In game, Polygon Man will transform into a stage hazard seen previously in the game's stages and attack the arena, while the player must fight an AI-controlled opponent from the roster. Once the opponent defeated, Polygon Man will revert to his original form and ram the stage at which point the player may damage him. Afterwards the process repeats, with the player fighting now two opponents, then three. After Polygon Man is damaged a third time he explodes and the player character absorbs the energy within him as the game ends. Though the character has spoken dialogue, no voice actor is credited as Polygon Man in the game's credits sequence.

In 2022, a digital statue of Polygon Man was included in a series of "digital collectibles" as part of Sony's "PlayStation Stars" loyalty program. The collectible was obtainable by partaking in one of the program's campaigns, and afterward could be displayed on one's profile in the related smartphone app. In the 2024 video game Astro Bot, one of the characters called Forgotten Mascot is modeled after Polygon Man. Polygon Man makes a cameo in the 2026 fighting game Marvel Tokon: Fighting Souls, as a projectile thrown by the character Deadpool in one of his attacks.

==Critical reception==
As a mascot, Polygon Man was poorly received, with PlayStation Magazine commenting that "a lot of consumers found him way too creepy." They elaborated further in a later issue, with Randy Nelson calling the campaign one of PlayStation's biggest blunders and adding "We'd bet there are still people at Sony Computer Entertainment that, to this day, still wonder the same thing we do: What the hell were they thinking?" Nelson further stated the character "looked scary, displayed no emotion, and shouted meaningless phrases in Japanese. That's how you sell your totally unproven game system". Other outlets shared similar sentiments, with the staff of Edge magazine calling the ad campaign "tacky" and describing Polygon Man as "surely the antithesis of PlayStation's abilities". Kotakus Carolyn Petit echoed a similar statement, calling the character "a sloppy jumble of spikes whose aim was apparently to depict the system as a home for ugly 3D character models." Jeremy Parish, in an article for Electronic Gaming Monthly, felt that Sony "mercifully came to their senses" by ditching the character prior to the PlayStation's North American release, and further stated "Farewell Polygon Man. We'd miss you, except you sucked."
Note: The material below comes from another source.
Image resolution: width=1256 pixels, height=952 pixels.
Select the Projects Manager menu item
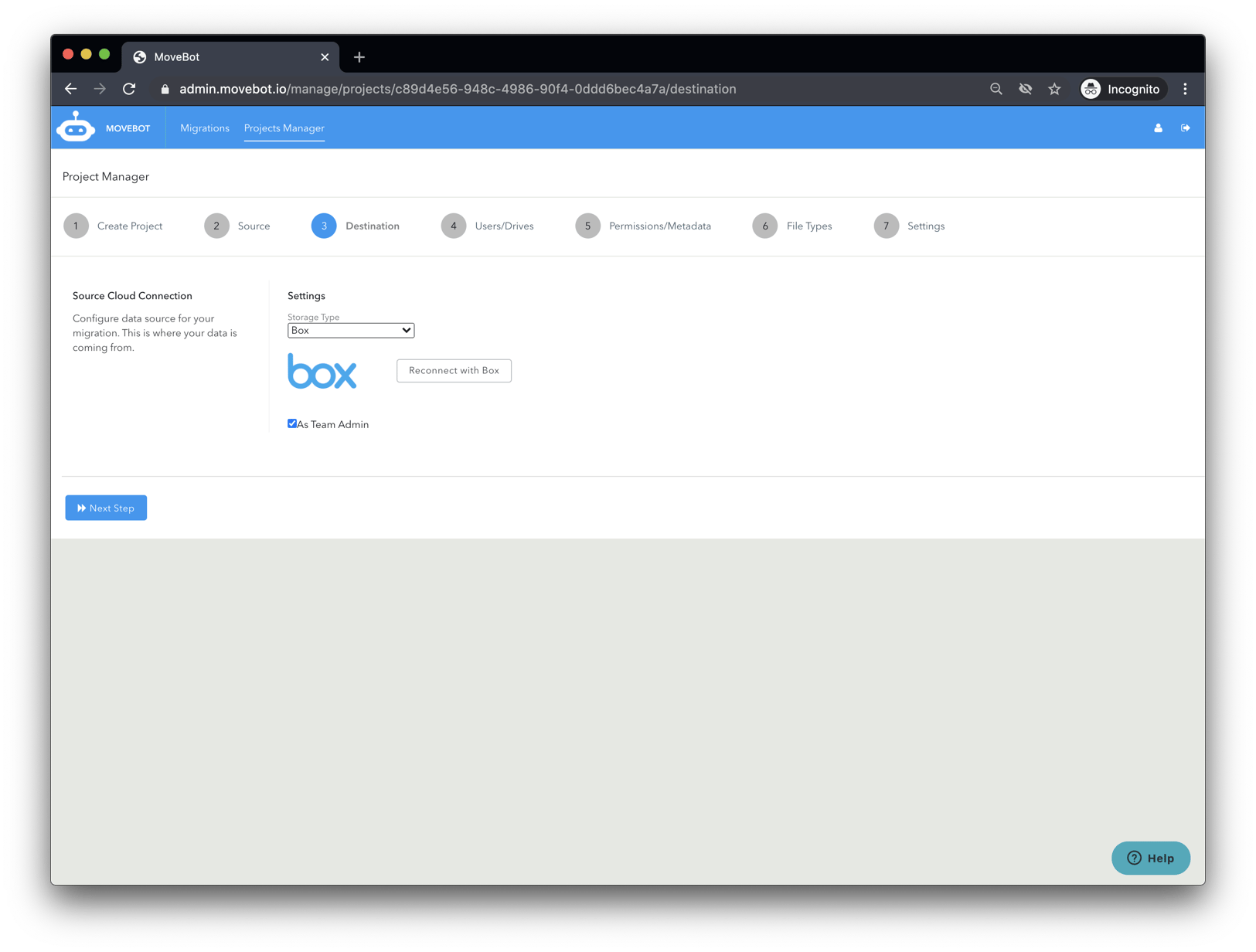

Sebastian Moss and Dan Oravasaari of PlayStation Lifestyle both bemoaned the reveal of Polygon Man as the antagonist of PlayStation All-Stars Battle Royale, with Moss in particular noting that the choice was baffling due to not only the North American exclusivity of the campaign, but also concerns that the reference would go over the heads of much of the game's target demographic. More importantly Moss emphasized that Sony themselves had rejected the character, adding "Polygon Man didn't represent [PlayStation graphics], and he shouldn't represent [PlayStation All-Stars Battle Royale]." Oravasaari, on the other hand, felt that while those concerns were minor, the character reminded him too much of the character Master Hand from Nintendo's Smash Bros., a franchise he felt the game was trying to distance itself from. He further added that while Sony did not have a particular main flagship title, other characters from PlayStation-related titles would have made better choices and still fit the game's identity.
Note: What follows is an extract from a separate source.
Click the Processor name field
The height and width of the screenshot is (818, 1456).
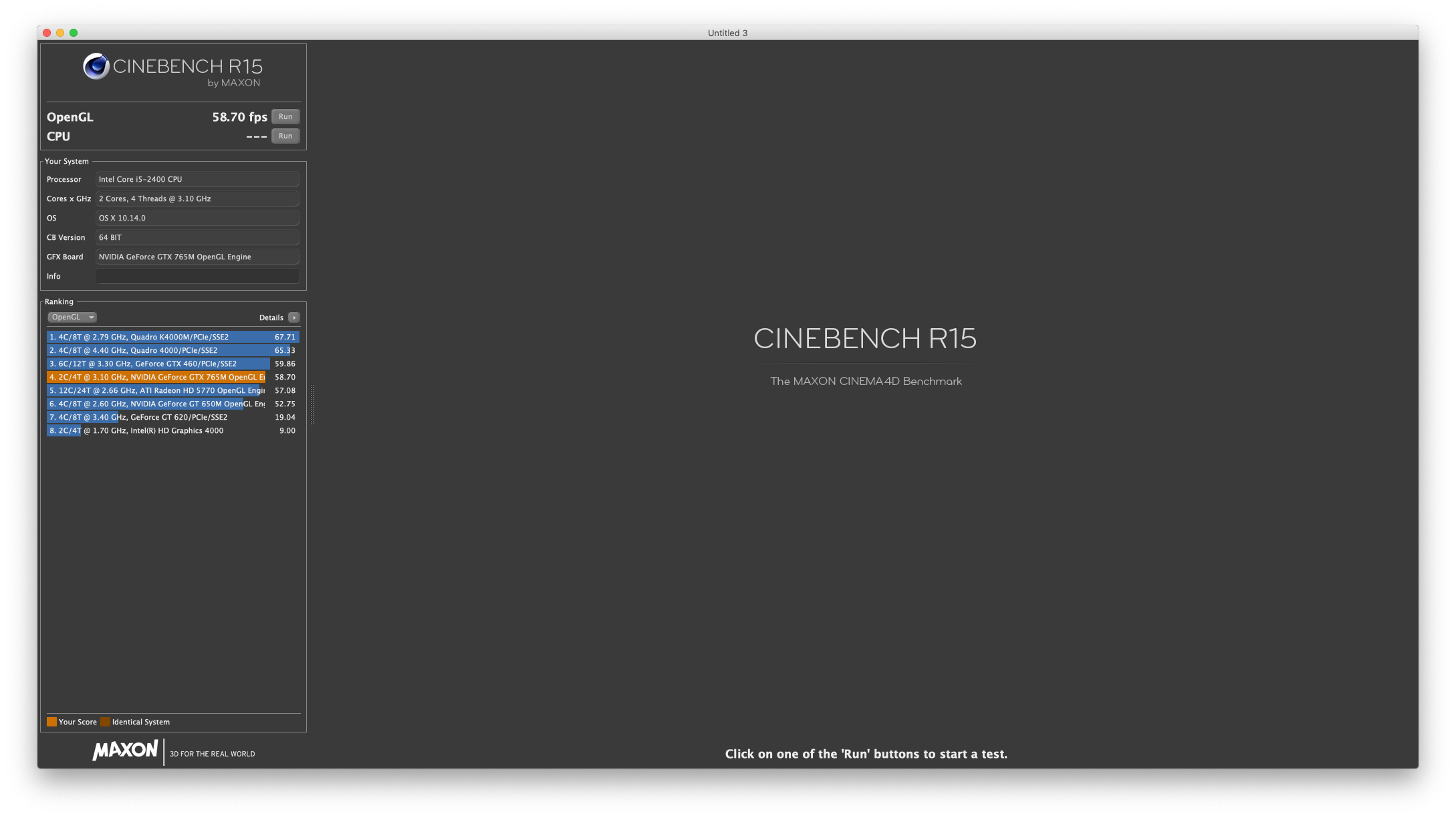pyautogui.click(x=197, y=179)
Not all the reception was negative, with Game Players magazine stating that the campaign had "dominated" E3, and the staff saddened to see it stopped. The book The Golden Age of Video Games cited the ad campaign as a positive example of Sony's willingness to "address the teenage crowd" in a direct and aggressive manner, and the staff of Official U.S. PlayStation Magazine stated that while those who recalled Polygon Man "have few kind words to say about him", in light of the showings from Sony's competitors at E3 1995 they felt the company's advertising "seemed remarkably strong." Eurogamers Simon Parkin praised the character's role as the villain and final boss of PlayStation All-Stars Battle Royale, and Edge called him "a wonderful symbol of the schisms that characterise both Sony's corporate structure and the game that has been designed to celebrate its output" and demonstrated welcome self-deprecating humor on the part of the developers.